In 2008, Alistair Norman (the Appellant) was employed by a company called QlikTech (Qlik). He was experienced in marketing software and under his contract of employment received a basic salary, a bonus and a car allowance. By separate letter, Qlik confirmed to the Appellant that he was entitled to stock options. If the Appellant served for five years, he would be entitled to exercise options over 15,000 shares in Qlik’s parent company. If he left before that time, he would receive a proportion of the 15,000 referable to time in service.
The Appellant was informed that the stock options were “part of [his] package” but did not “form any part of any contractual terms and conditions of employment”.
The Appellant resigned in 2011 and exercised his stock options over 6,536 shares and immediately sold them for a profit. The only information he received regarding his exercise of the stock options was a transaction record prepared by Citigroup Global Markets Inc which acted as agent in the share transaction. He received no additional P45 from Qlik, or any other notice of a payment from which tax was deducted. Qlik did however file a P14 form with HMRC which aggregated the share option with his basic salary.
When the Appellant’s accountants completed his self-assessment tax return, they included the share transaction in the “gains qualifying for entrepreneurs’ relief” and “gains of the year before losses” boxes. HMRC noticed the disparity in the forms over a year later and wrote to indicate that they were undertaking a “compliance check” into his affairs.
In correspondence, the Appellant argued that the shares were not income from his employment because the right to acquire them was not a term in his employment contract. HMRC rejected this argument and issued a discovery assessment, pursuant to section 29, TMA, and a penalty assessment for carelessly submitting an inaccurate tax return, pursuant to paragraph 13, Schedule 24, Finance Act 2007.
The Appellant appealed the assessment and, following an internal review, the matter was transmitted to the FTT for determination.
In the view of the FTT, the Appellant’s analysis and understanding of the correct tax treatment of the shares he had received from Qlik was incorrect. The FTT concluded that the stock options which had been granted to the Appellant were granted by reason of his employment and that gain had been realised on the exercise of the stock options and ought therefore to have been subject to tax as employment income.
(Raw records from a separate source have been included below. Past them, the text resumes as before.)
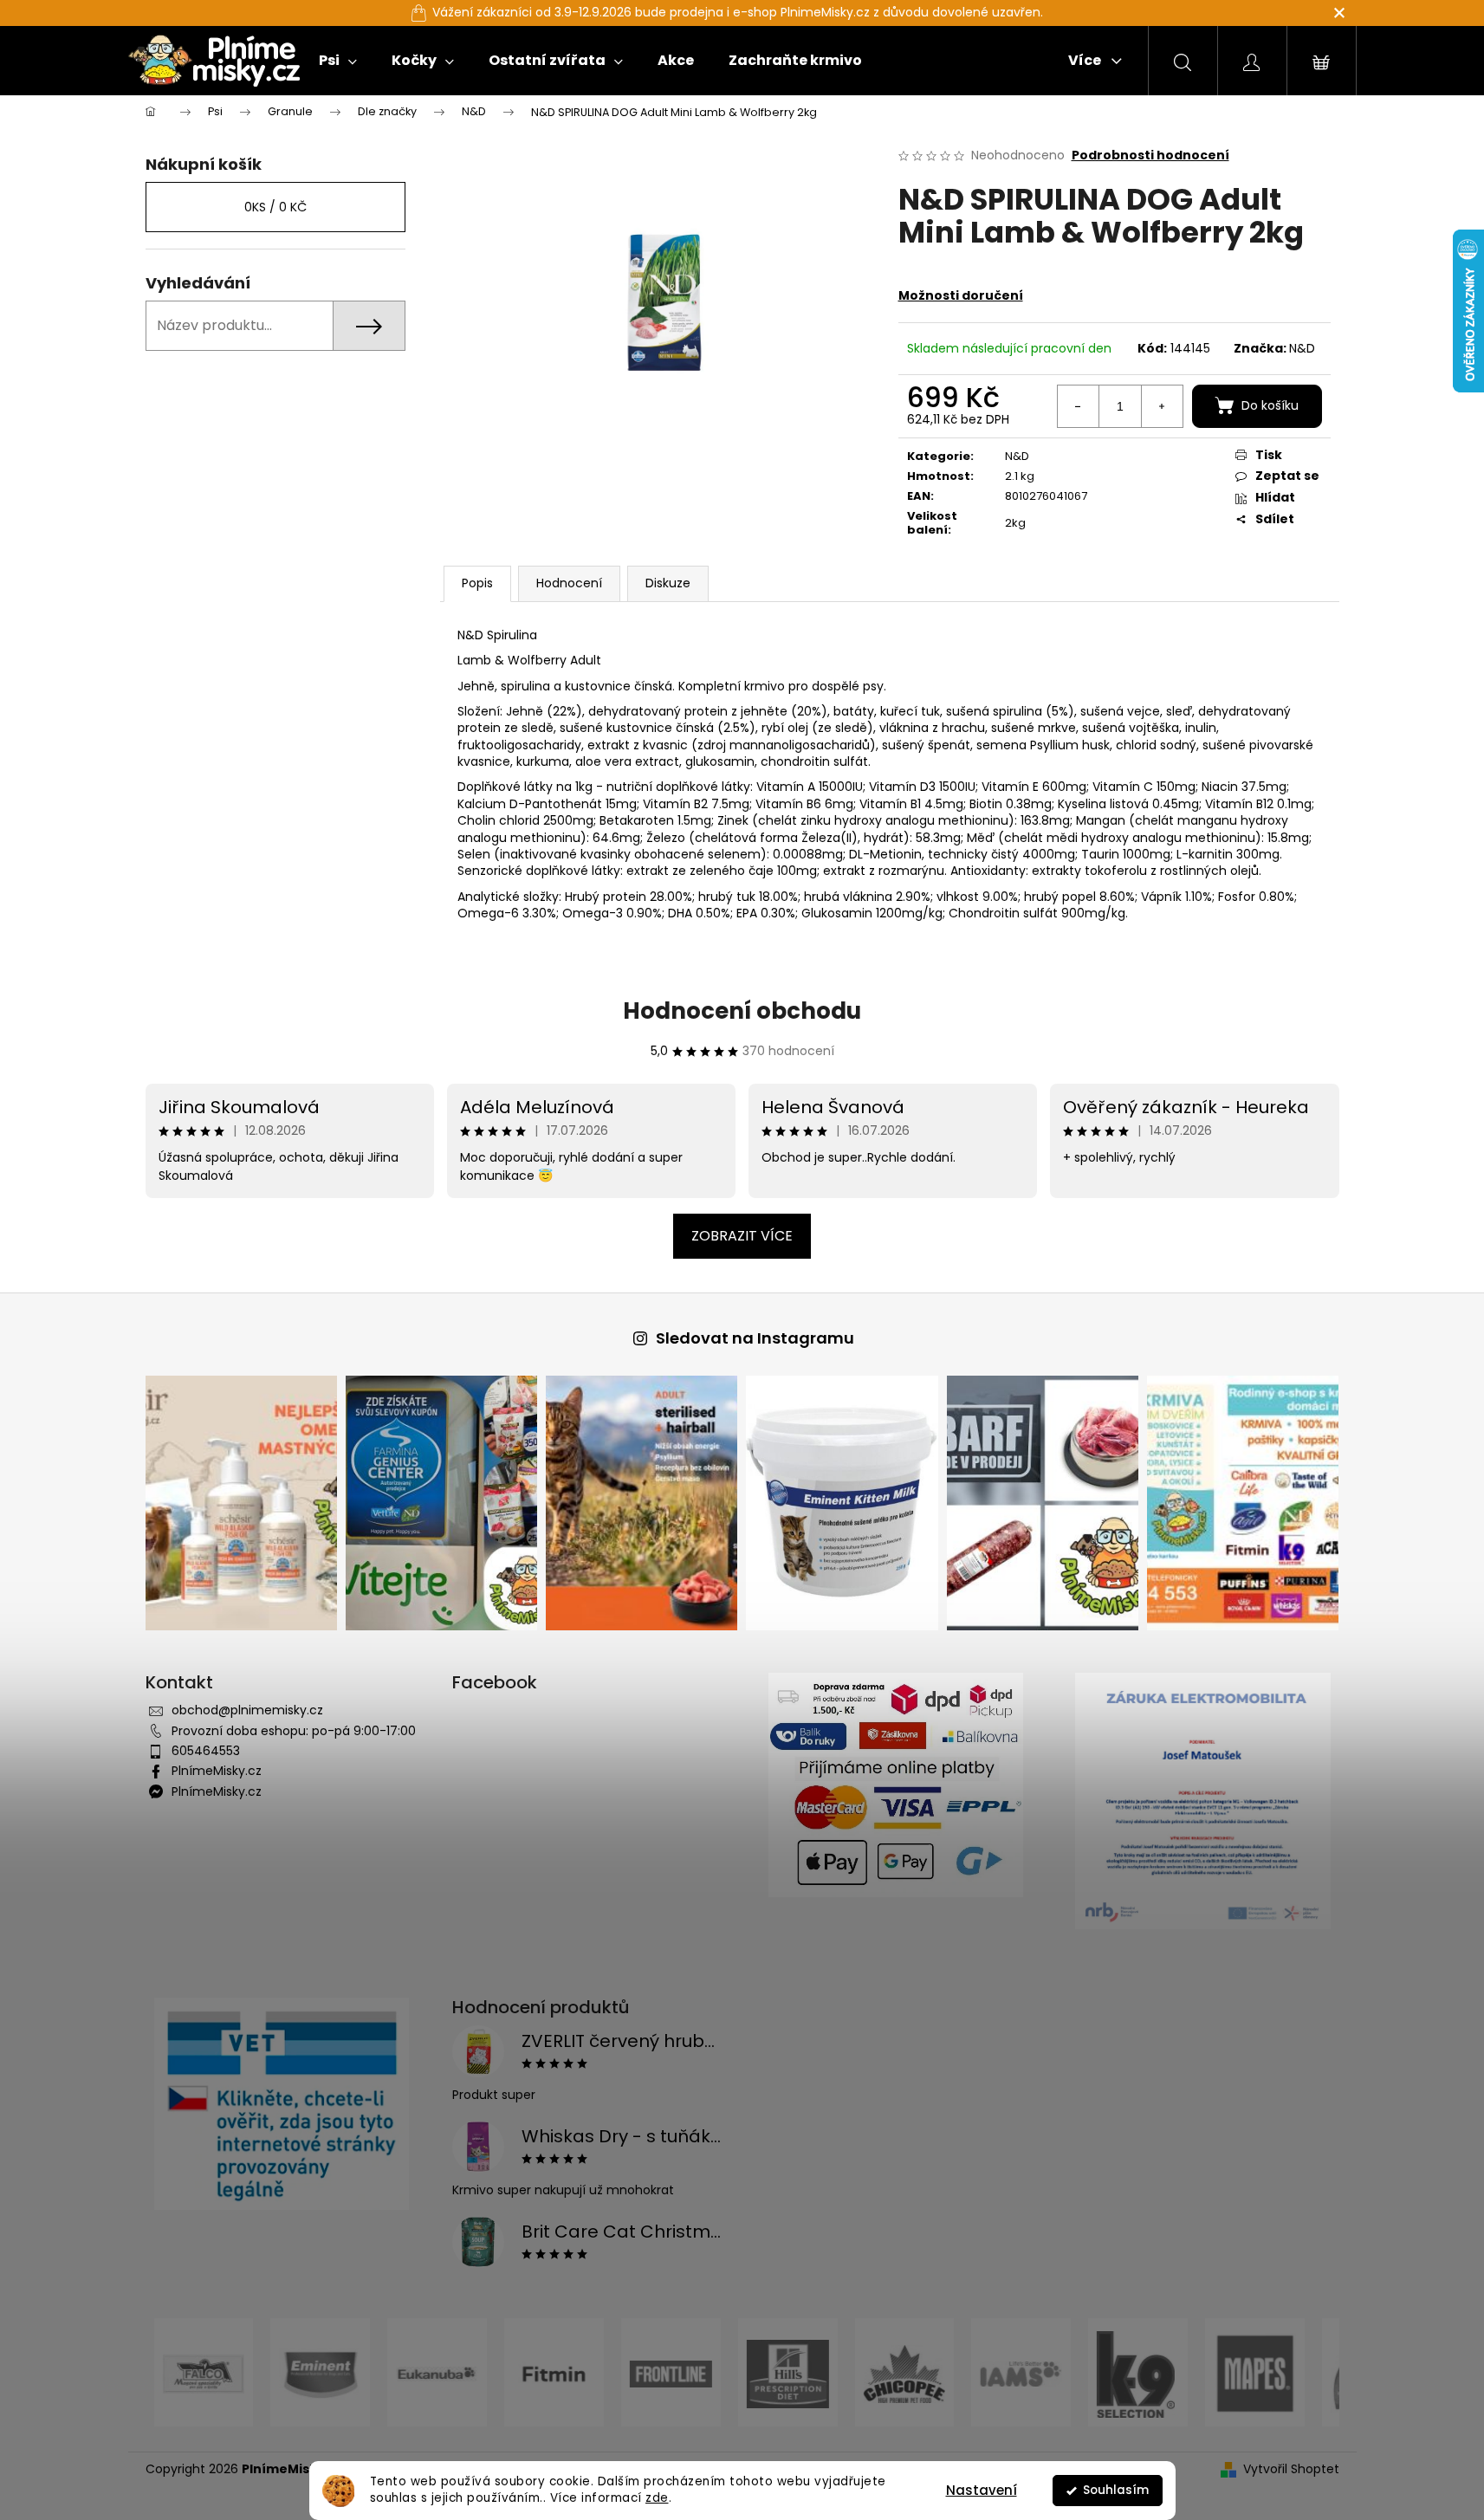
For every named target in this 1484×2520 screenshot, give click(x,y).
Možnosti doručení (960, 295)
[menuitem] (337, 60)
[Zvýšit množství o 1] (1162, 406)
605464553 (206, 1750)
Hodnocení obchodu (742, 1011)
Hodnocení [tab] (569, 583)
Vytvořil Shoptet (1291, 2469)
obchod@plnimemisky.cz (247, 1710)
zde (657, 2498)
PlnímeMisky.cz (217, 1770)
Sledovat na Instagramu (755, 1338)
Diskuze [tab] (667, 583)
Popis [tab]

With regard to the discovery assessment, the Appellant argued that HMRC was out of time to raise the assessment and that HMRC had not “discovered” a loss of tax within the meaning of section 29 TMA. The FTT rejected these arguments. In this case, the HMRC officer had the P14 and the tax return and noted that there was a substantial difference between them, on that basis the FTT accepted that the officer carrying out the compliance check made a discovery within the meaning of section 29(1) TMA and upheld the assessment.
The FTT considered whether the tax loss had been brought about carelessly, so as to justify the penalty assessment which HMRC had issued to the Appellant. The oft repeated test is found in Colin Moore v Revenue and Customs Commissioners11, where it is expressed as follows:
“The test to be applied, in my view, is to consider what a reasonable taxpayer, exercising reasonable diligence in the completion and submission of the return, would have done.”
In completing his return, the Appellant looked only at his P45, which showed his salary only and the Citigroup record of the sale. HMRC was of the view that the omission of the gain from the employment pages of the Appellant’s return was careless. The FTT did not agree. It found that it was reasonable for the Appellant and his accountants to complete the return in the way it had been completed - the FTT observed that Box 1 on the return contained the instruction “enter the total from your P45 or P60” – which was what the Appellant had done.
The decision is lengthy, and, as is often the case with lengthy tribunal decisions, a great deal turns on the facts, however, this case does act as a further indicator of the pragmatic approach the FTT is prepared to take when considering whether a taxpayer or his adviser has been “careless”.
The FTT accepted that it was reasonable for the Appellant’s accountants to come to the view that the gain did not come from, or by reason of, an employment, because it was not included in the Appellant’s contract of employment. This is a somewhat surprising finding given that the FTT concluded that the accountant’s view was wrong as a matter of law. The FTT appears to have been influenced more by the fact that the only information available was the Citigroup transaction and that all the relevant sums were recorded on the return, albeit not all in the correct place.
The introduction of the self-assessment system led to a considerable shift in responsibility from the Revenue to the taxpayer which can have the effect of placing an unrealistic expectation of knowledge and understanding on the shoulders of individuals which has often led HMRC to view the word “careless” as synonymous with “mistaken”. In this case, the FTT was prepared to accept that the Appellant was not careless in his mistake but as the FTT observed, the point is often “finely balanced” and therefore taxpayers (and representatives) who are in any doubt should seek specialist advice.